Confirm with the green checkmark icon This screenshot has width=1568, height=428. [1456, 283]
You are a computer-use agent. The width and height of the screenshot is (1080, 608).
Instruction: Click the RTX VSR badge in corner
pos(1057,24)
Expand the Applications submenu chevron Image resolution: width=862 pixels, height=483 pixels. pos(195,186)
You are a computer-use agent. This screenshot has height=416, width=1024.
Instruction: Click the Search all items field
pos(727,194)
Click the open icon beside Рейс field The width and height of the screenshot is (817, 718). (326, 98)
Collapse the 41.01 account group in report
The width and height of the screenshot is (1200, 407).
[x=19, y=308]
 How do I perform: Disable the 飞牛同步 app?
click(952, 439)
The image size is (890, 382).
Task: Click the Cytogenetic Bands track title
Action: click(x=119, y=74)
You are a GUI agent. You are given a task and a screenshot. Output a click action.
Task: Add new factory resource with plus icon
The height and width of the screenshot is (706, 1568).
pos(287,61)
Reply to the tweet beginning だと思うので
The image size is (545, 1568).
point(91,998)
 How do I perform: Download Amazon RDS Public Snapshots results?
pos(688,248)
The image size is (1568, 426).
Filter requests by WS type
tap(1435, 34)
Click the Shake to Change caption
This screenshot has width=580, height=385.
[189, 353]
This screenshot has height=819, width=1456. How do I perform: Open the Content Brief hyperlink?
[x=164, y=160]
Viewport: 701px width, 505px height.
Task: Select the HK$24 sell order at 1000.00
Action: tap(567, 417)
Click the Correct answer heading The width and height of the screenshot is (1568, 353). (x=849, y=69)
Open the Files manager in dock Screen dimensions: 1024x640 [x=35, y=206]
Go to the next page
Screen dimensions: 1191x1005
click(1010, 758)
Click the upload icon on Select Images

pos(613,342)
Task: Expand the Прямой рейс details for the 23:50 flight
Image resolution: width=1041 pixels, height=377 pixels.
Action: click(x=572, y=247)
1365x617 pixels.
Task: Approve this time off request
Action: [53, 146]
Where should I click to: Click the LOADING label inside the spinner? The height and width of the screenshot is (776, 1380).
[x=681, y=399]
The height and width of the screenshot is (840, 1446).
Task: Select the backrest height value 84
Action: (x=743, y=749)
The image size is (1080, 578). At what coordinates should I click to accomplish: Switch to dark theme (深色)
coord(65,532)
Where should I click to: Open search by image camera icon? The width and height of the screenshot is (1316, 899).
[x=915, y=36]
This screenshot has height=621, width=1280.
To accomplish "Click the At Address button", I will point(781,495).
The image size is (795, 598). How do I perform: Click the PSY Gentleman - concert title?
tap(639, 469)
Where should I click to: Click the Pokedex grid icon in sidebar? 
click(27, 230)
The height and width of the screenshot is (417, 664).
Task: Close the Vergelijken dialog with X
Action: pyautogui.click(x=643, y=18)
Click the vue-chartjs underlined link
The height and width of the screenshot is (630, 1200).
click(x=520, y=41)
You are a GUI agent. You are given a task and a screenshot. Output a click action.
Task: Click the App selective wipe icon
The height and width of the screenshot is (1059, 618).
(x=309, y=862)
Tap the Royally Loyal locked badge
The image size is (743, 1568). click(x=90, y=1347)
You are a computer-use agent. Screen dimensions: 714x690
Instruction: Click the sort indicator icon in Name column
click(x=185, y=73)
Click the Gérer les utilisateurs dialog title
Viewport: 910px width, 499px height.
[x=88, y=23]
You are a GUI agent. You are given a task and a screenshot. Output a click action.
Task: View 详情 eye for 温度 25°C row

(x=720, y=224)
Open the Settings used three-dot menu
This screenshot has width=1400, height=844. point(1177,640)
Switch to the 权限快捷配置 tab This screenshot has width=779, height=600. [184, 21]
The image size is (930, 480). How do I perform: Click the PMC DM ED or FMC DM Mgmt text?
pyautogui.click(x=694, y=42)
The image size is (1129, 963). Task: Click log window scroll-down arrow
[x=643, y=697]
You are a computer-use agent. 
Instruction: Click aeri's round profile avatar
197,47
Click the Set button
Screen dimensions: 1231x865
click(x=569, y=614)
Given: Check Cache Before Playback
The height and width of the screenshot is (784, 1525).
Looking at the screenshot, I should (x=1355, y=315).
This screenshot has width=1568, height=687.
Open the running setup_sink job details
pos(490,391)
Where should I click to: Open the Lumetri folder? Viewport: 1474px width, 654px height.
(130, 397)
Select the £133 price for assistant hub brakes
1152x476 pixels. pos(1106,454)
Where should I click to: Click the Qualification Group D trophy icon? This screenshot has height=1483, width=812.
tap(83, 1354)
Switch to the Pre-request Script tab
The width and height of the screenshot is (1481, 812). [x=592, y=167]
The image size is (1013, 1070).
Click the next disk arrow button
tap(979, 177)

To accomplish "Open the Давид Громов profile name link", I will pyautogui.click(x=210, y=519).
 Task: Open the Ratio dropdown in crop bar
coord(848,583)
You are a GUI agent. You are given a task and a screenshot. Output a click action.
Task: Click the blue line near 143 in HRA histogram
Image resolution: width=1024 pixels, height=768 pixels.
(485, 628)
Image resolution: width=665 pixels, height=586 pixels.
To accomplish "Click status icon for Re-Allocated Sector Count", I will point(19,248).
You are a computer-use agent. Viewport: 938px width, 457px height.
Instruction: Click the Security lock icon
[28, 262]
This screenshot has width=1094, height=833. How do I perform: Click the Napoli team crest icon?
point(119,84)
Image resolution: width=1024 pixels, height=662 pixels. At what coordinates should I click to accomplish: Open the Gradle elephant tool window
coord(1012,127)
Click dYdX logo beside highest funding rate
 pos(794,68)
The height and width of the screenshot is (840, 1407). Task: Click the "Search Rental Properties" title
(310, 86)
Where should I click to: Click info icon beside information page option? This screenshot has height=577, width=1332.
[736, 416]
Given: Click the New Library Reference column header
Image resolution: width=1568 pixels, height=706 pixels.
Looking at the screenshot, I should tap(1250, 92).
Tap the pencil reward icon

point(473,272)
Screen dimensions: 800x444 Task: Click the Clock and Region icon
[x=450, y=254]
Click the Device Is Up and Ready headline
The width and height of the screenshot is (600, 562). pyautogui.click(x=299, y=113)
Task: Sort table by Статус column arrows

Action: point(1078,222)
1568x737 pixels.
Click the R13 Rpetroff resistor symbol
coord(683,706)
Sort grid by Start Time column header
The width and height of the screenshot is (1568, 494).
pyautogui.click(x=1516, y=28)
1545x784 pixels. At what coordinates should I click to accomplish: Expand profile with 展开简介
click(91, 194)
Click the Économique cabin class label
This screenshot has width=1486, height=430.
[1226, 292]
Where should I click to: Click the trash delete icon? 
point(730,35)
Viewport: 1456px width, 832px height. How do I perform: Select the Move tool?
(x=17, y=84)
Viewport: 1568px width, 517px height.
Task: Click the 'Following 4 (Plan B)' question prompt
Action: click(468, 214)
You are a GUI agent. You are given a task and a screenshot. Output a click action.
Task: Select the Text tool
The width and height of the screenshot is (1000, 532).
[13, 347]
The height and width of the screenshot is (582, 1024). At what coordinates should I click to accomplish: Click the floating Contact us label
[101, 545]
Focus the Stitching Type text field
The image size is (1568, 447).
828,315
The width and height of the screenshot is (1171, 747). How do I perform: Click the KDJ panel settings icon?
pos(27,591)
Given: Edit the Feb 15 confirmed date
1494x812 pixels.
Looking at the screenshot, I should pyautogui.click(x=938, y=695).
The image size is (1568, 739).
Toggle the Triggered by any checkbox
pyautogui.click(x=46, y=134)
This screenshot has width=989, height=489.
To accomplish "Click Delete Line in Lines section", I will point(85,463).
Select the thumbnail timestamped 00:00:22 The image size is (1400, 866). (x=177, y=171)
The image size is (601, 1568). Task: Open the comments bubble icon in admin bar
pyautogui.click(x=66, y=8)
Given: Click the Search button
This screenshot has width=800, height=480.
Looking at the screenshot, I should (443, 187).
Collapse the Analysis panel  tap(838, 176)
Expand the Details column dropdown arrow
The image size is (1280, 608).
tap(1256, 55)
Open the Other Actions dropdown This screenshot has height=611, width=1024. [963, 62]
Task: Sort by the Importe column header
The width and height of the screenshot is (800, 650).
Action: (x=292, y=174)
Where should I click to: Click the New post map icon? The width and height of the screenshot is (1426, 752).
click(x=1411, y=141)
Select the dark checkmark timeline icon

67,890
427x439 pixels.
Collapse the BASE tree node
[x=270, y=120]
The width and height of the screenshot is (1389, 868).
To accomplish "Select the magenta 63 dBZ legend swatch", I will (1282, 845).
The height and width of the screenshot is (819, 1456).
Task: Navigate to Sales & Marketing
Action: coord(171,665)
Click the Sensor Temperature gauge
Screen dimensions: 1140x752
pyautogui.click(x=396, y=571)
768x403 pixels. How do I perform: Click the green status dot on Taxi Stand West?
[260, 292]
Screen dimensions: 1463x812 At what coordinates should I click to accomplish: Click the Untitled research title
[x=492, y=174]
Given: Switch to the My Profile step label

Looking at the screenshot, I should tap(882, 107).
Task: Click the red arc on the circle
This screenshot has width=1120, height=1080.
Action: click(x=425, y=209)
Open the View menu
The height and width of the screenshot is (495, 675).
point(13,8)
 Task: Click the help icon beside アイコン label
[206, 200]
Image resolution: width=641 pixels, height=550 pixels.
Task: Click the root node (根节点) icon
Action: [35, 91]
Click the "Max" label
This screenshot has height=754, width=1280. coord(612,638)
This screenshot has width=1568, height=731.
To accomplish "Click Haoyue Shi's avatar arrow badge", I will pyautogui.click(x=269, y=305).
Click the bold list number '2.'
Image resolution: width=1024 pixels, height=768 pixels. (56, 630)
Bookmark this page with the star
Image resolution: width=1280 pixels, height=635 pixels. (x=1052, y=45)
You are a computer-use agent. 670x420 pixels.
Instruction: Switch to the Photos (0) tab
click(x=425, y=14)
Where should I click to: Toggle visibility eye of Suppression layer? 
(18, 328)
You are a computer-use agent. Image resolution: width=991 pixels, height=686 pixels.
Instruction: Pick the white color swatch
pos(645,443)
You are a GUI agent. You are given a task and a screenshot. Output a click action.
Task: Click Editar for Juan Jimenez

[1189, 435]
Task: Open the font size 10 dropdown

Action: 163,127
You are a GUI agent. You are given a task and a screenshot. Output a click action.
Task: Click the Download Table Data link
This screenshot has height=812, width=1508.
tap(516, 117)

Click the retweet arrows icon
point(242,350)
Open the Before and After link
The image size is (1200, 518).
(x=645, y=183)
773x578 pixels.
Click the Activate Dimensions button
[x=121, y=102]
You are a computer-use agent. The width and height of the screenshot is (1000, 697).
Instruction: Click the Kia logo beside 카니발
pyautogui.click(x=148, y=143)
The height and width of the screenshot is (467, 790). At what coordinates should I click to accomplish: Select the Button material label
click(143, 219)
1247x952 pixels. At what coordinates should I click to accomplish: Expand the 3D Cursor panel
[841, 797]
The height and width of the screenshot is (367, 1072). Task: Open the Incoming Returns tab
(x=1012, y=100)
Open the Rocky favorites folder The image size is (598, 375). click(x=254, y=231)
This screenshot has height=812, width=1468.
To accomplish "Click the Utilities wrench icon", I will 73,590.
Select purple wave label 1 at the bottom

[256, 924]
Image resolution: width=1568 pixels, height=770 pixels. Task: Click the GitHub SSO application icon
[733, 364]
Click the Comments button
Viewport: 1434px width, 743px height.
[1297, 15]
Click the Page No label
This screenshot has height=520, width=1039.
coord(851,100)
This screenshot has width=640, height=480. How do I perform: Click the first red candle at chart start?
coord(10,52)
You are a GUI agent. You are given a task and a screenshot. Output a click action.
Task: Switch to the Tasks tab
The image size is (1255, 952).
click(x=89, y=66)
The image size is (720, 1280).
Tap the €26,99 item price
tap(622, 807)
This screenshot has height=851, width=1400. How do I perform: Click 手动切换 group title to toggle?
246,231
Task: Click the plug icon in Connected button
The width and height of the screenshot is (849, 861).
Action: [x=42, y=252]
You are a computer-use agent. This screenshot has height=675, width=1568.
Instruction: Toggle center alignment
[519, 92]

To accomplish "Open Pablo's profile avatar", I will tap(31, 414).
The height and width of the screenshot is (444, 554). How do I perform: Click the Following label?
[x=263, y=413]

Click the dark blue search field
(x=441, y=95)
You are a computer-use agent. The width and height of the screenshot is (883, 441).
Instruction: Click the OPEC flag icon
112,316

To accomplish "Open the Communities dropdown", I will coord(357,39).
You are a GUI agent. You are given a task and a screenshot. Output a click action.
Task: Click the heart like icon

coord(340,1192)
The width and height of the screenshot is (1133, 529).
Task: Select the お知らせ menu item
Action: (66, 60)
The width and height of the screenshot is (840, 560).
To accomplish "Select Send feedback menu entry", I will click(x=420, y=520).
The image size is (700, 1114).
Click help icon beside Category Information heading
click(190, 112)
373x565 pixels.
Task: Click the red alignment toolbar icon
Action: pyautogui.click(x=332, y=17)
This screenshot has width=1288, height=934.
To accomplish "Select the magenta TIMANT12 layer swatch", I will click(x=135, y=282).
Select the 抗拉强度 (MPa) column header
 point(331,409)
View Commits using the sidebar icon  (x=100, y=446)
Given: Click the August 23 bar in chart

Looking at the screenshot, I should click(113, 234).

* **Task goal**:
Turn the lines from the one holding "The height and width of the screenshot is (582, 1024)." through the one holding "[x=270, y=120]", both included, into a numbered list, and leave out any blank lines.

* **Solved exercise**:
1. The height and width of the screenshot is (582, 1024). At what coordinates should I click to accomplish: Click the floating Contact us label
2. [101, 545]
3. Focus the Stitching Type text field
4. The image size is (1568, 447).
5. 828,315
6. The width and height of the screenshot is (1171, 747). How do I perform: Click the KDJ panel settings icon?
7. pos(27,591)
8. Given: Edit the Feb 15 confirmed date
9. 1494x812 pixels.
10. Looking at the screenshot, I should pyautogui.click(x=938, y=695).
11. The image size is (1568, 739).
12. Toggle the Triggered by any checkbox
13. pyautogui.click(x=46, y=134)
14. This screenshot has width=989, height=489.
15. To accomplish "Click Delete Line in Lines section", I will point(85,463).
16. Select the thumbnail timestamped 00:00:22 The image size is (1400, 866). (x=177, y=171)
17. The image size is (601, 1568). Task: Open the comments bubble icon in admin bar
18. pyautogui.click(x=66, y=8)
19. Given: Click the Search button
20. This screenshot has width=800, height=480.
21. Looking at the screenshot, I should (443, 187).
22. Collapse the Analysis panel  tap(838, 176)
23. Expand the Details column dropdown arrow
24. The image size is (1280, 608).
25. tap(1256, 55)
26. Open the Other Actions dropdown This screenshot has height=611, width=1024. [963, 62]
27. Task: Sort by the Importe column header
28. The width and height of the screenshot is (800, 650).
29. Action: (x=292, y=174)
30. Where should I click to: Click the New post map icon? The width and height of the screenshot is (1426, 752).
31. click(x=1411, y=141)
32. Select the dark checkmark timeline icon
33. 67,890
34. 427x439 pixels.
35. Collapse the BASE tree node
36. [x=270, y=120]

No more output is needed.